**Problem description**
In the text below supporting Stuart Rees's nomination, what year did he found the Sydney Peace Foundation?

[START OF Provided text]

Success in engaging the imagination of an affluent community to the plight of the disempowered or unpopular, takes a strong and determined personality. We are all too busy leading comfortable lives. Emeritus Professor Rees moves mountains, operating locally, nationally and internationally.. with children in schools, young people in universities, business leaders in Boardrooms, and with the broader community by making a sustained contribution to public discourse through the media, by drawing thousands of people to Town Halls, the Opera House and other venues, providing opportunities for the public to become better informed so they can become part of the wave of humanity demanding an end to violence in all its forms, respect for the human rights of all people, justice and peace. He was instrumental in awarding the inaugural Sydney Peace Prize (Australia’s only international Prize for Peace, which he established ) to Muhammad Yunus for his work empowering the poor, predominantly women, long before Yunus was discovered by the Nobel committee, catapulting Yunus & his microfinance initiative to the world stage. Fifteen year later, he has just announced this year’s recipient is a woman determined to change the culture of violence in her country, Zimbabwe – Sekai Holland. The evidence he gave to the National Human Rights Consultation in this country was inspirational. He engaging, tireless & funny. I hope his lifelong work will be acknowledged with this award.
I support the nomination of Emeritus Professor Stuart Rees, AM for this year’s World Vision International’s Peacemaking Prize.
Stuart Rees is an eminently qualified candidate for this award, having dedicated much of his life to teaching, practicing and lecturing on conflict resolution and peace with justice.
He was the founder of the Sydney Peace Foundation in 1998 and had established the Sydney Peace Prize, the only Australian International Peace Prize.

[END OF Provided text]
[START OF Information given]

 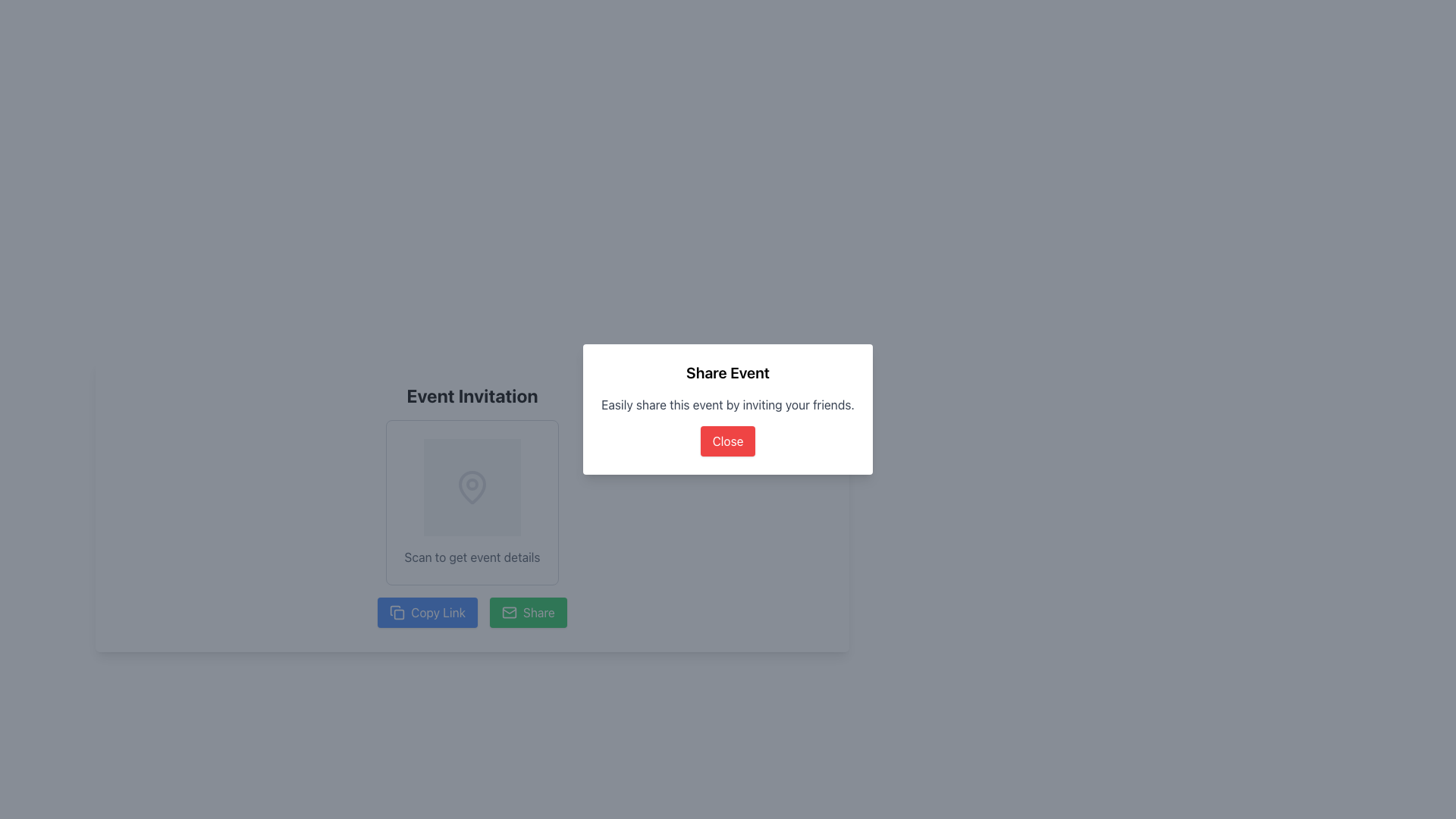 What do you see at coordinates (472, 611) in the screenshot?
I see `the 'Share' button, which is the right button in the horizontal stack of interactive buttons with a green background and an envelope icon, located at the bottom of the 'Event Invitation' section` at bounding box center [472, 611].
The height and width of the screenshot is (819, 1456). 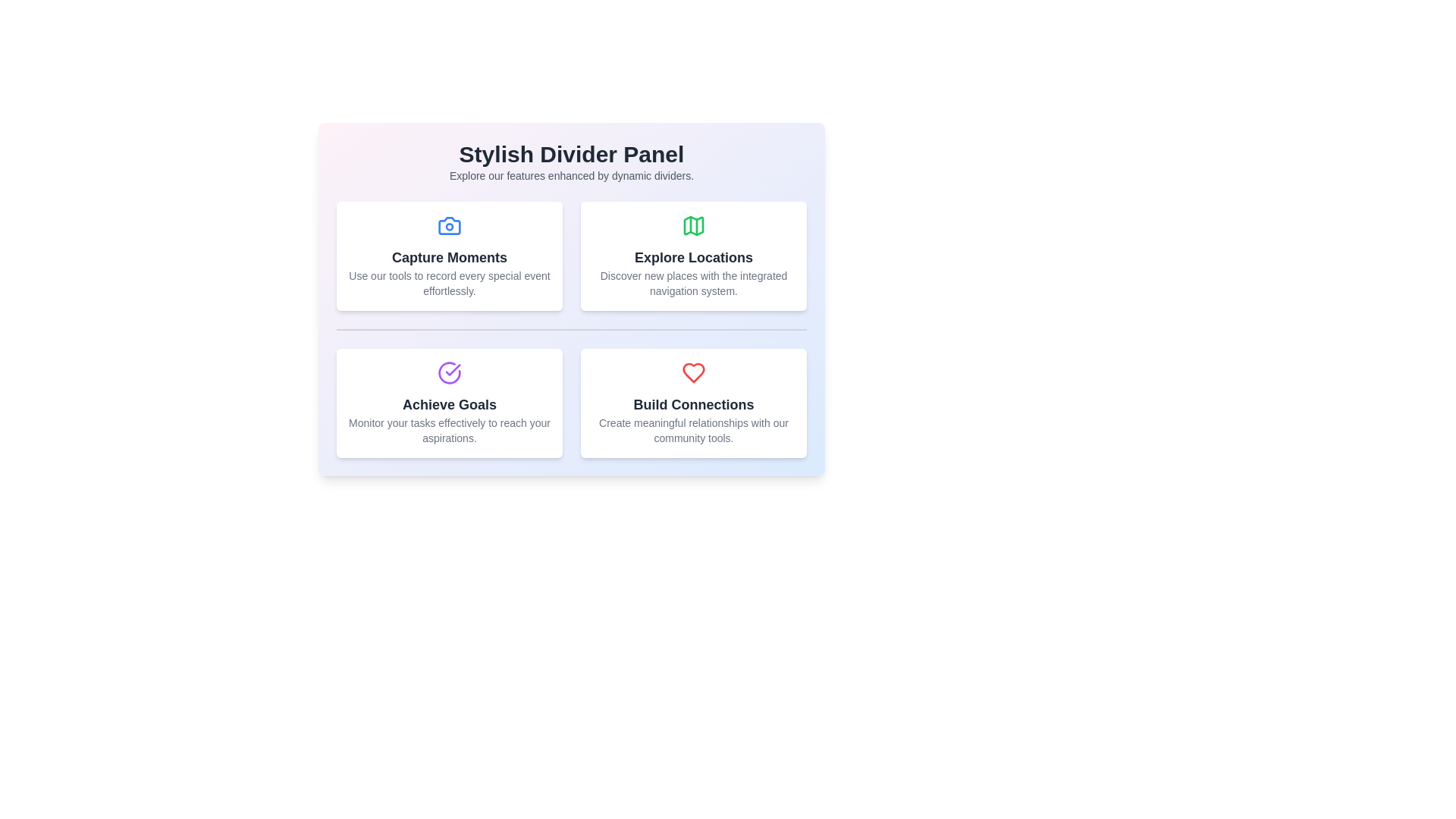 What do you see at coordinates (693, 225) in the screenshot?
I see `the 'Explore Locations' icon located in the top-right section of the second card in the grid layout, which represents navigation functionality` at bounding box center [693, 225].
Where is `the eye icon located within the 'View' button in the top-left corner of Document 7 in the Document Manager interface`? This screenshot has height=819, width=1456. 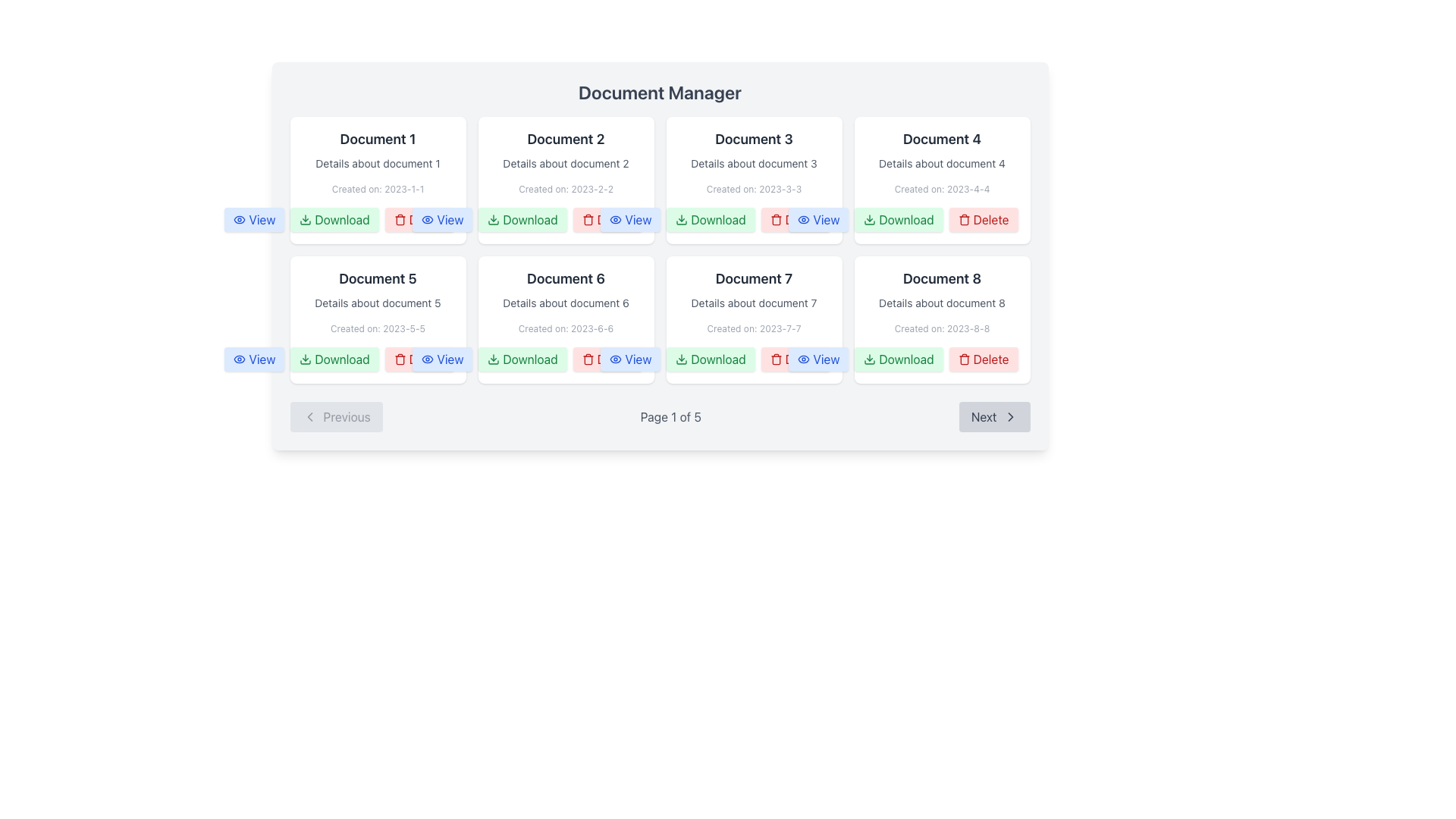 the eye icon located within the 'View' button in the top-left corner of Document 7 in the Document Manager interface is located at coordinates (803, 359).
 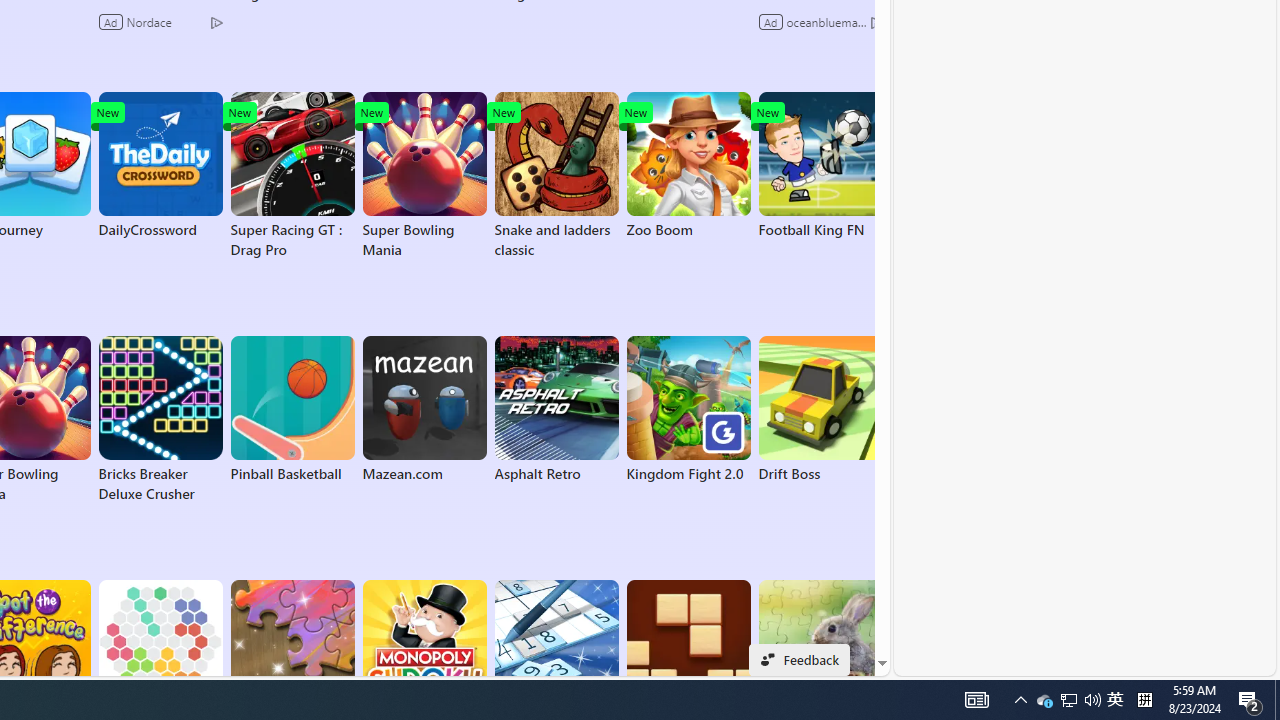 What do you see at coordinates (160, 419) in the screenshot?
I see `'Bricks Breaker Deluxe Crusher'` at bounding box center [160, 419].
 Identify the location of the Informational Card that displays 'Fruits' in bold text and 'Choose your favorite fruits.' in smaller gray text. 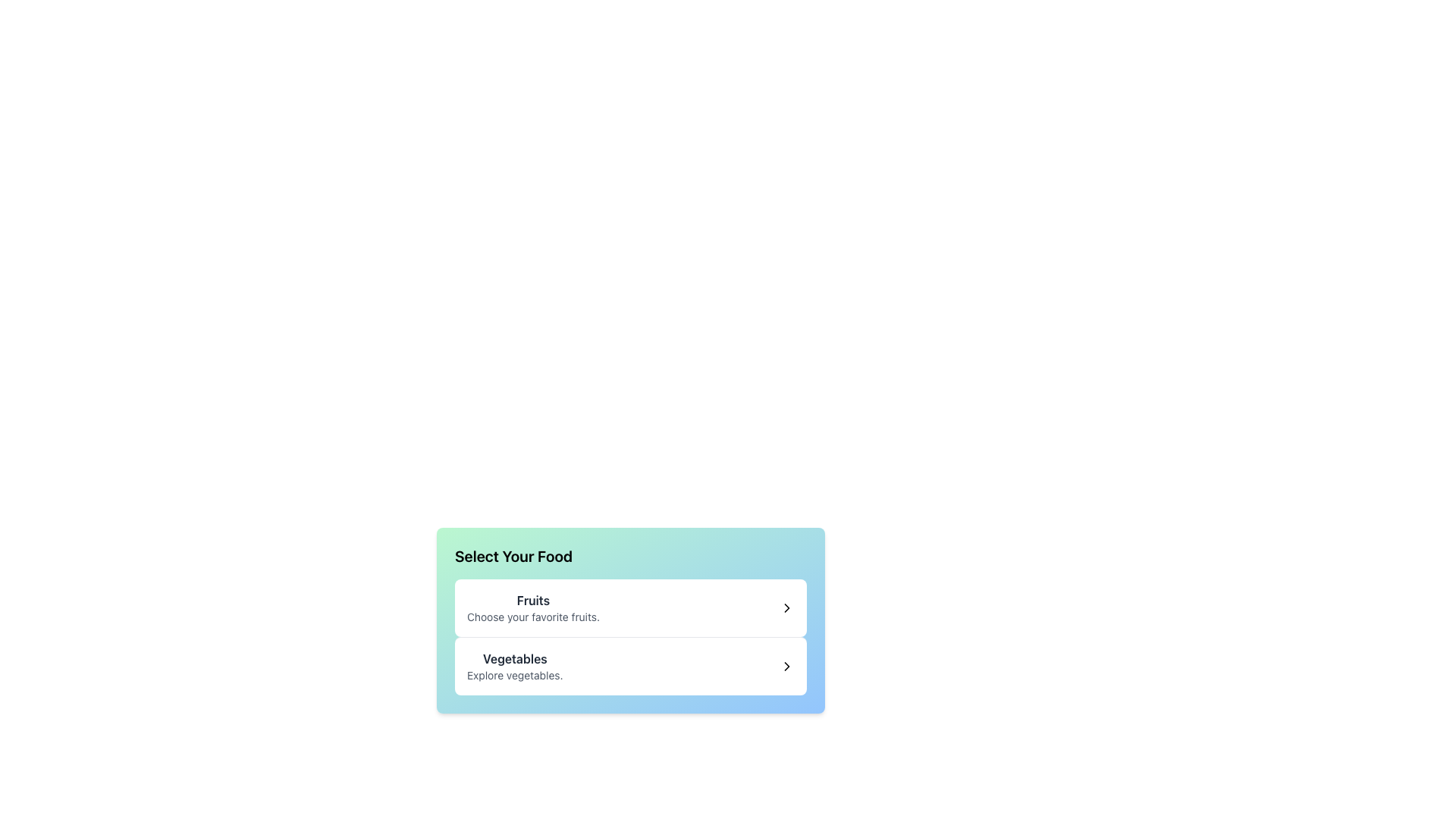
(533, 607).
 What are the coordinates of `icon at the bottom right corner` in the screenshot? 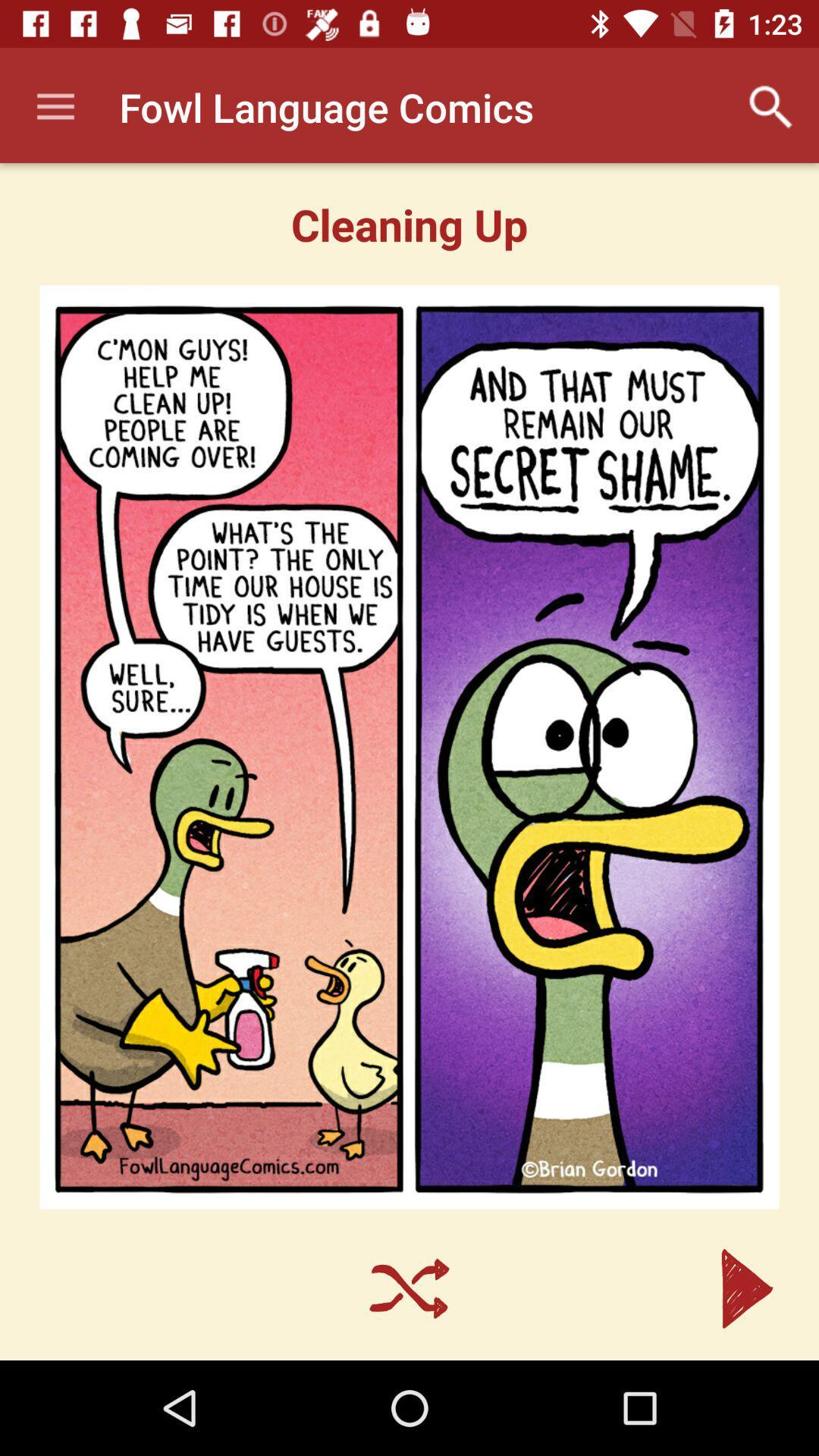 It's located at (746, 1288).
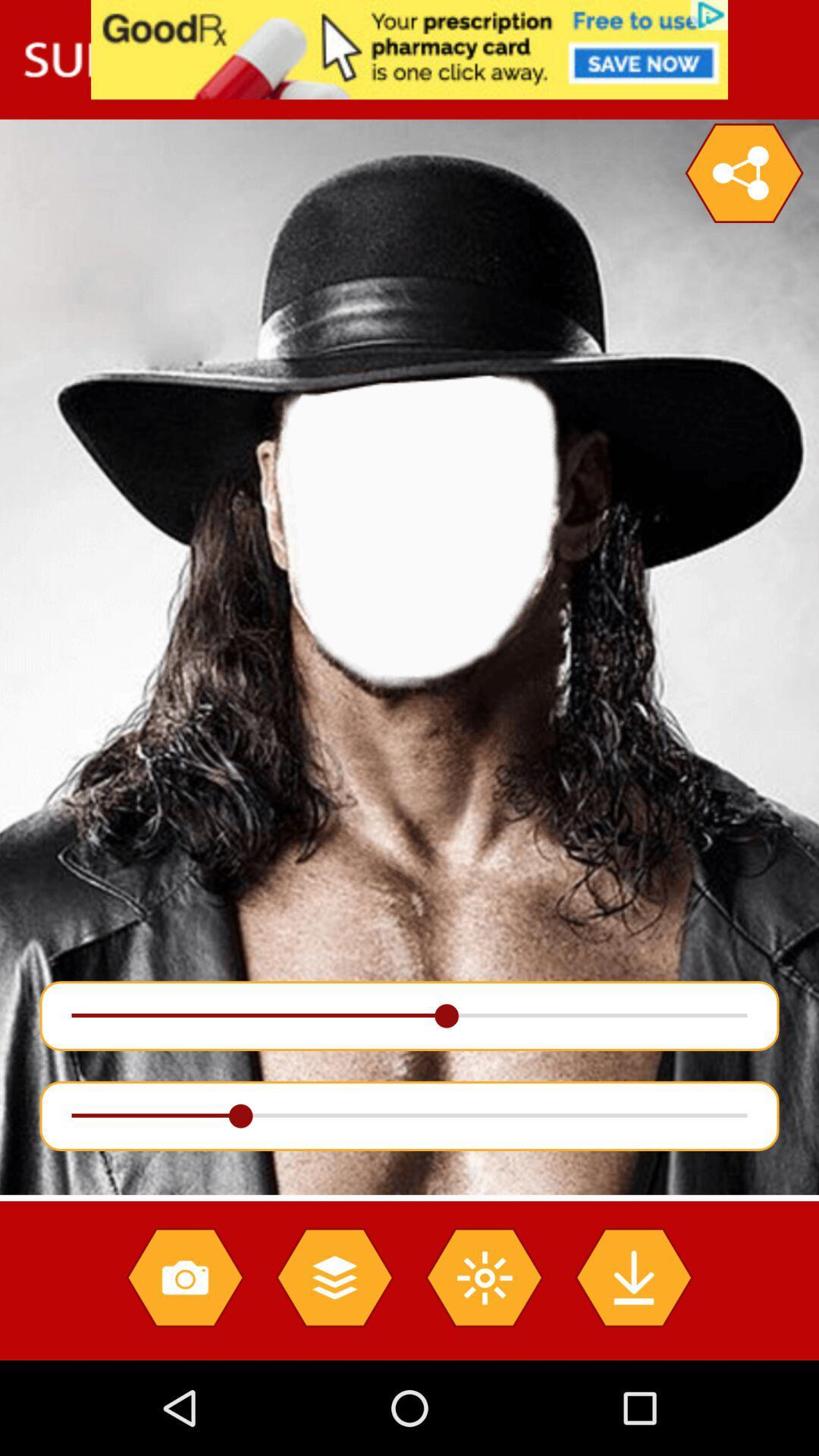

[END OF Information given]

**Exercise result**
1998